**Work request**
In the records below, find the line containing "Viewport: 1040px width, 971px height." and print it and every line after it exactly, through the end. Skip pictures.

*** Opening of Records shown ***

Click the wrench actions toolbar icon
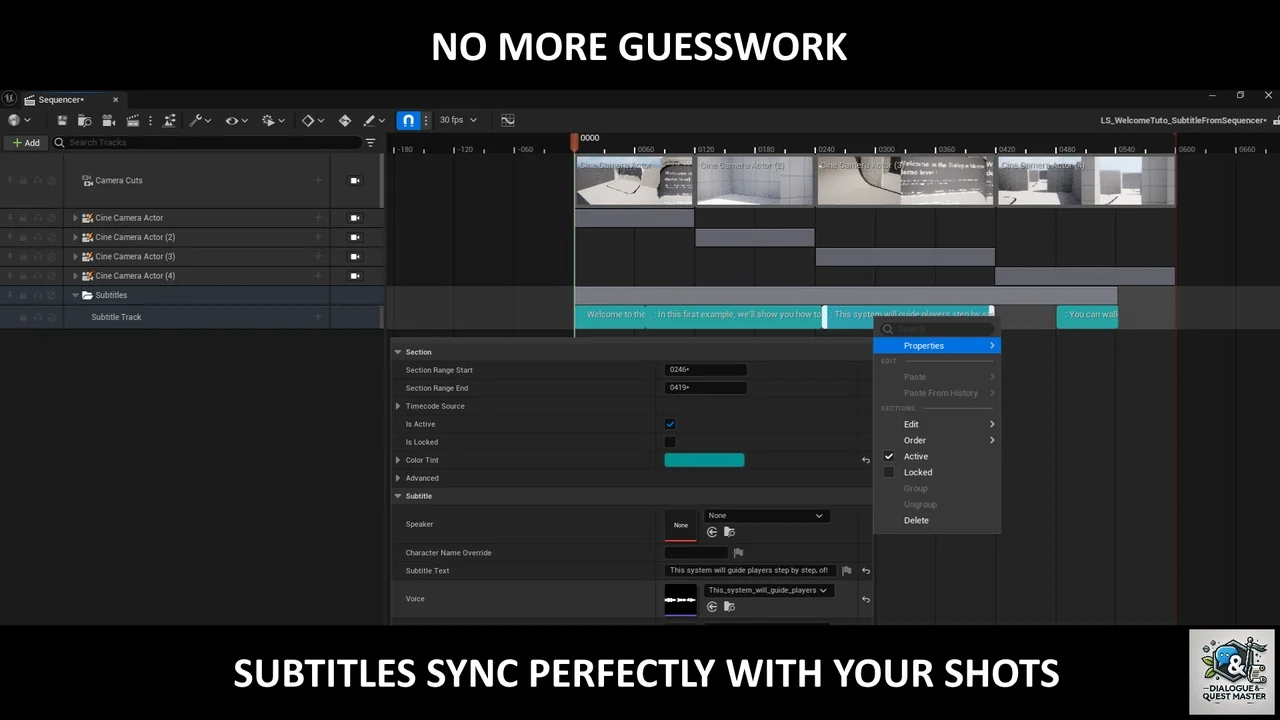 196,120
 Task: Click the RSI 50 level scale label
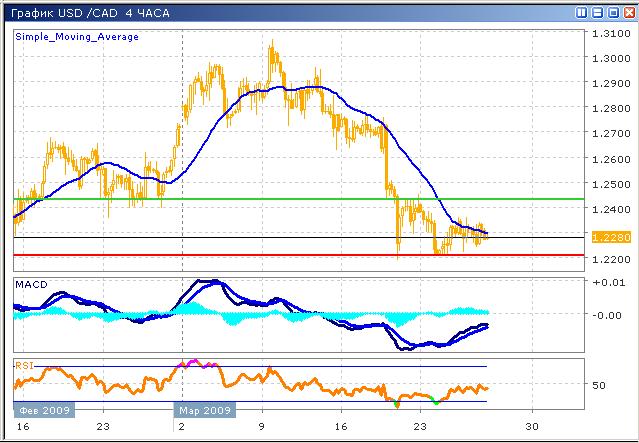(600, 385)
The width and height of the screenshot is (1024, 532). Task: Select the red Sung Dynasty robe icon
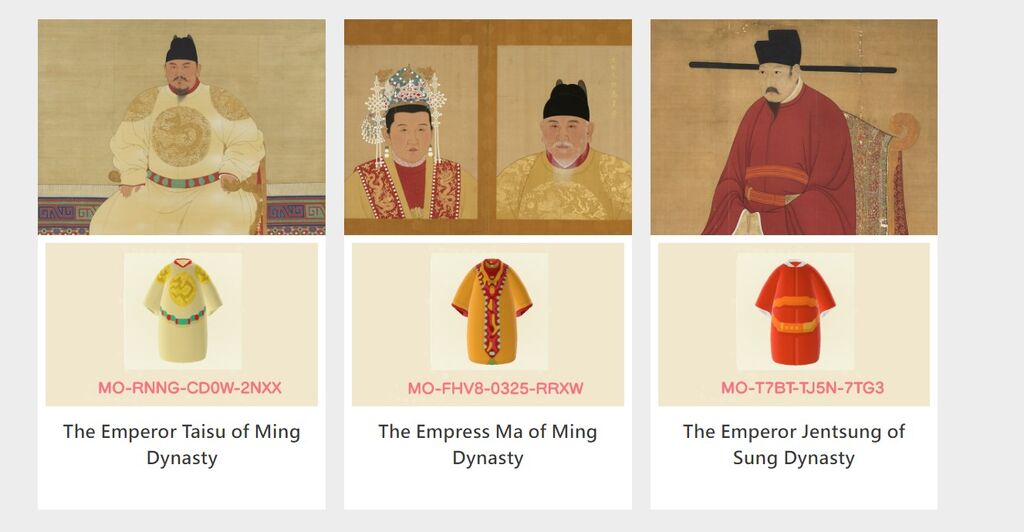(x=795, y=311)
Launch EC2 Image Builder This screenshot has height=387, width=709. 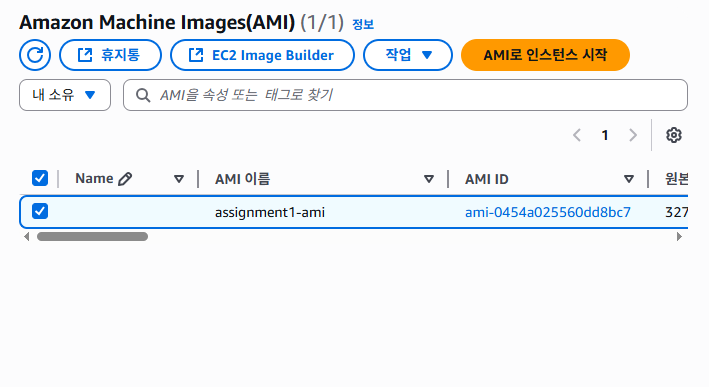[262, 55]
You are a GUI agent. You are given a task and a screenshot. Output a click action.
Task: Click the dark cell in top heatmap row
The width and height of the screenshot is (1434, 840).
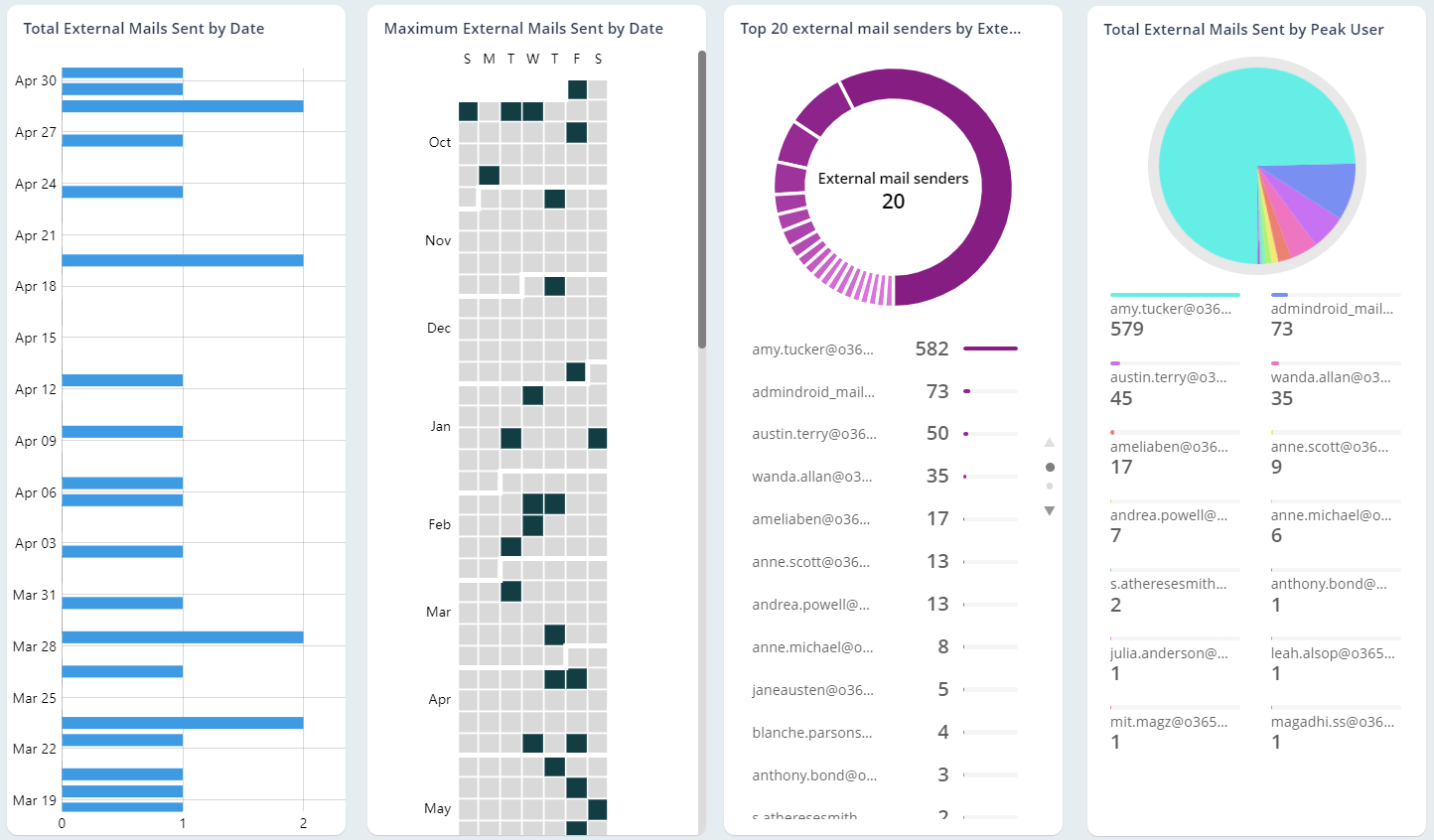[x=577, y=89]
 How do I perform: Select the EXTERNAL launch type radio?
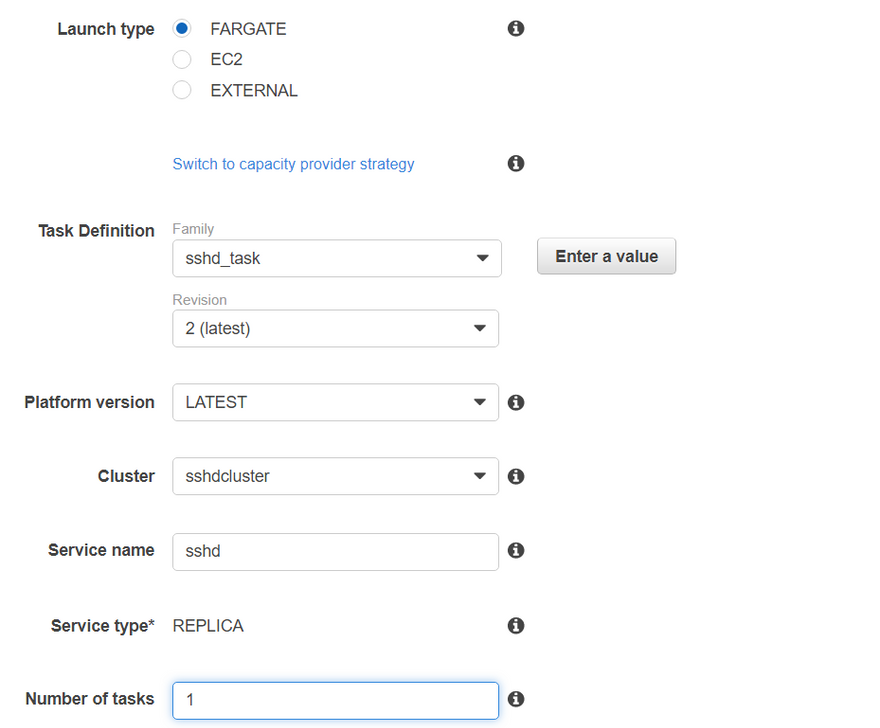coord(182,90)
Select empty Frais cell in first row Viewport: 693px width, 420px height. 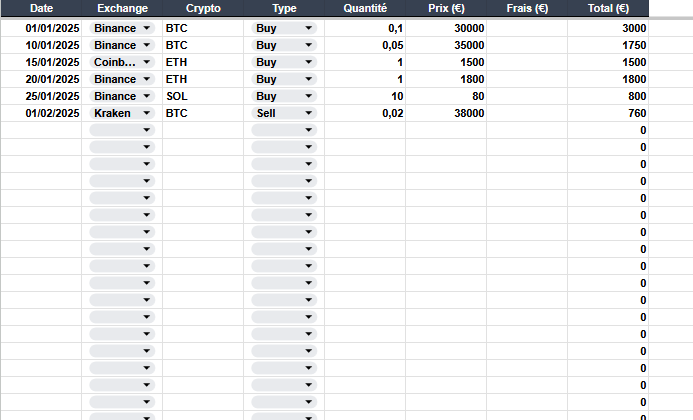click(x=527, y=28)
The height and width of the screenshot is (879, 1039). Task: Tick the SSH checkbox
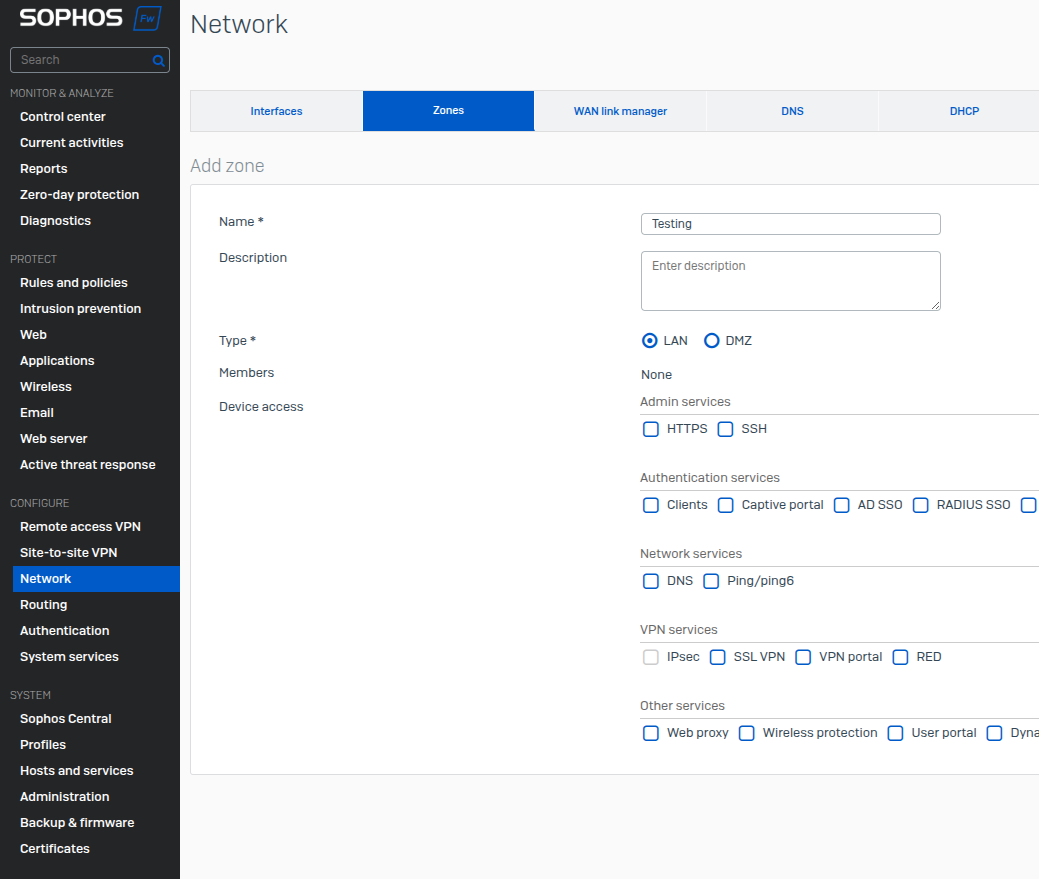726,429
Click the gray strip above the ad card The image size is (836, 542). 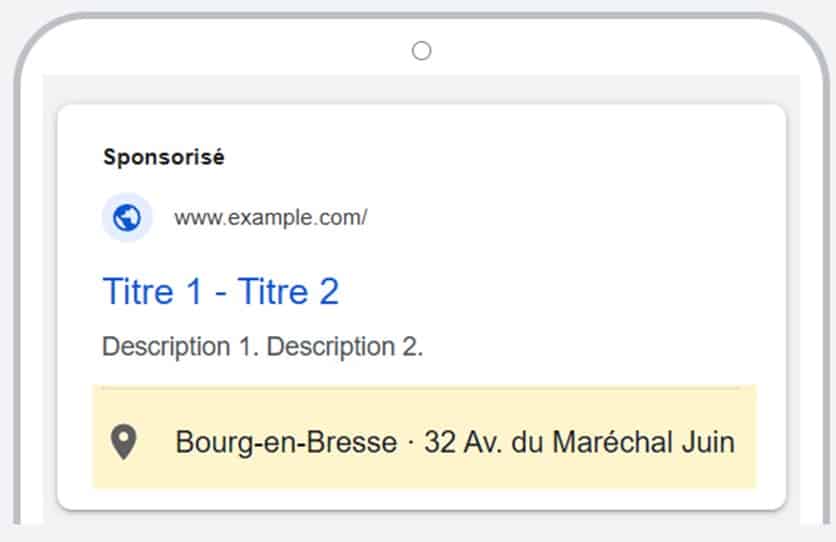click(x=421, y=90)
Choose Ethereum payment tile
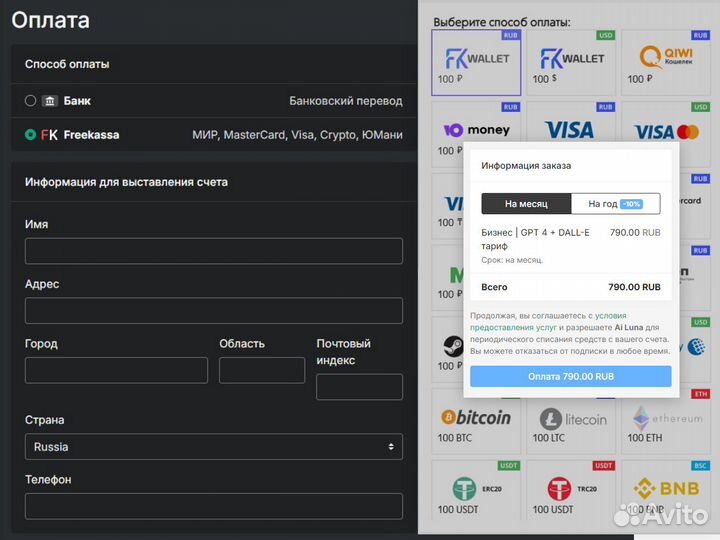Image resolution: width=720 pixels, height=540 pixels. point(665,423)
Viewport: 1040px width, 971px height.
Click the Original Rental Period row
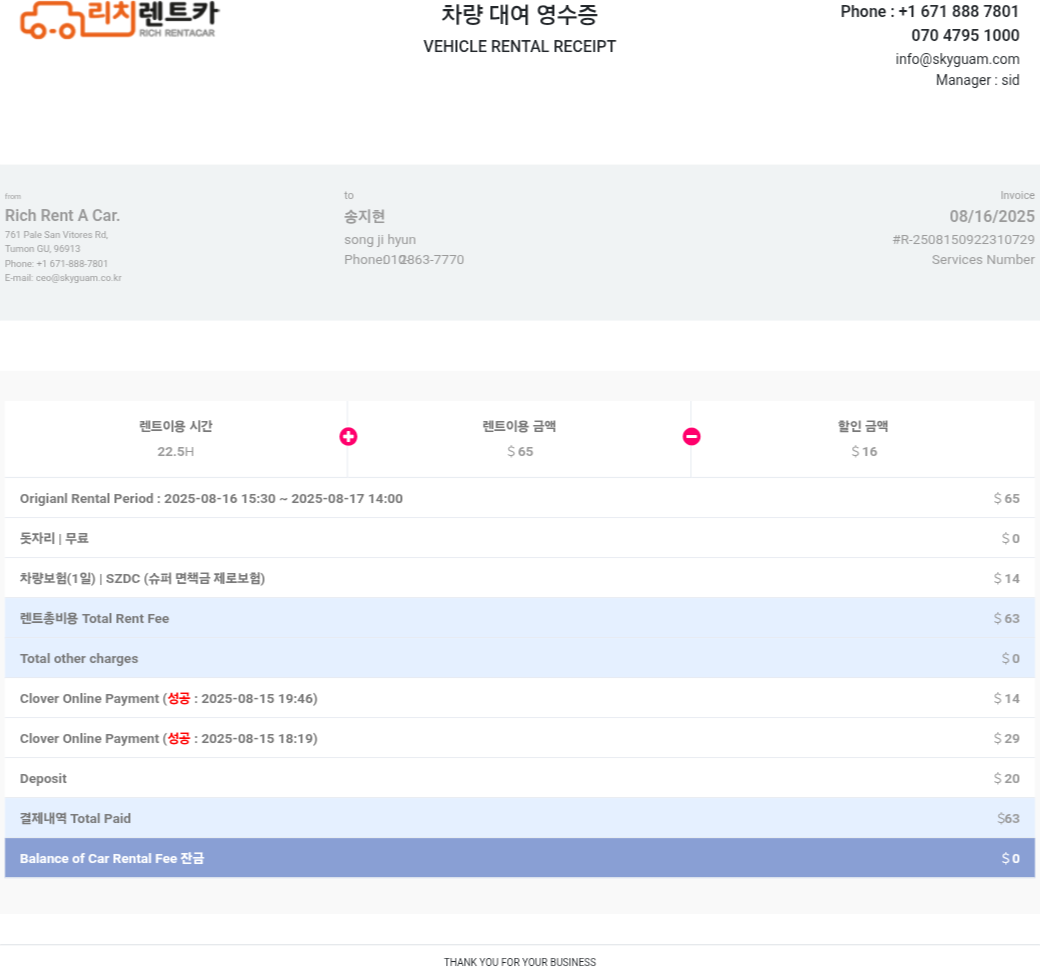[211, 498]
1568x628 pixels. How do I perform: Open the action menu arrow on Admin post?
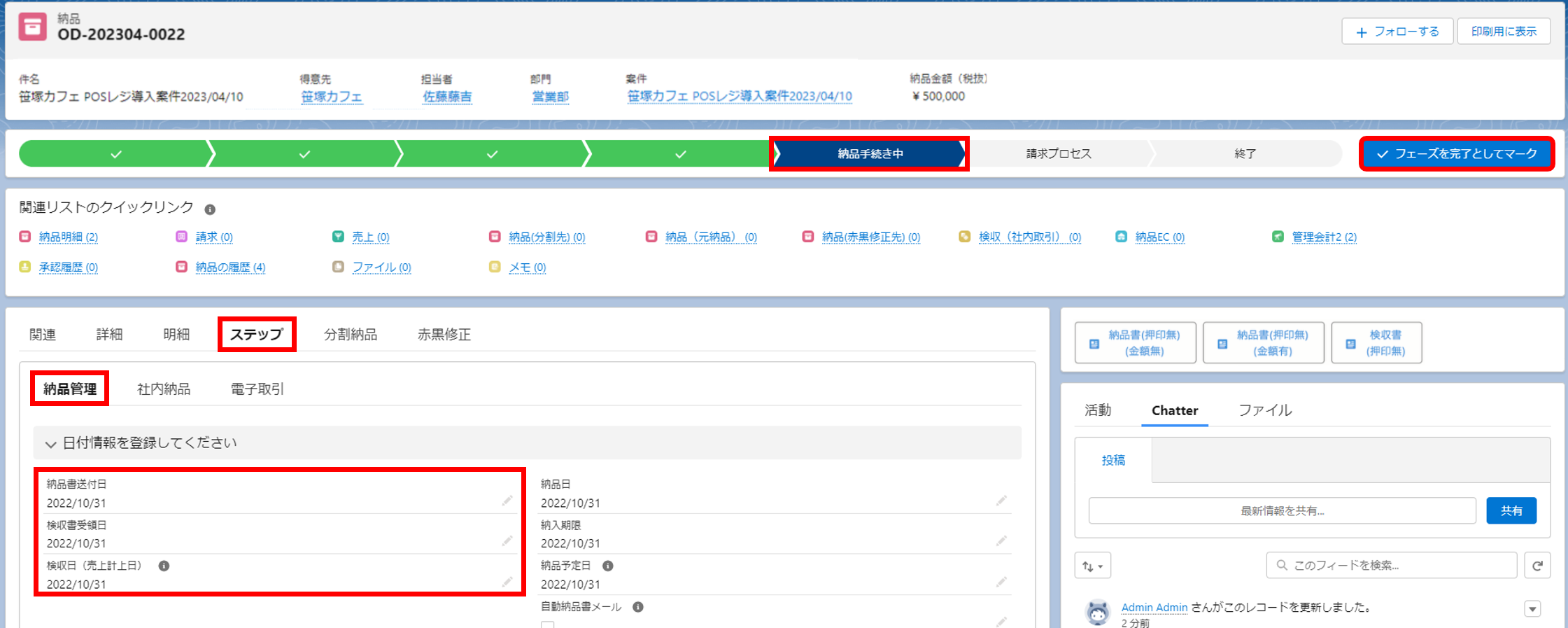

*** Close of Records shown ***

**Exercise solution**
Viewport: 1040px width, 971px height.
Click the Original Rental Period row
[211, 498]
1568x628 pixels. How do I perform: Open the action menu arrow on Admin post?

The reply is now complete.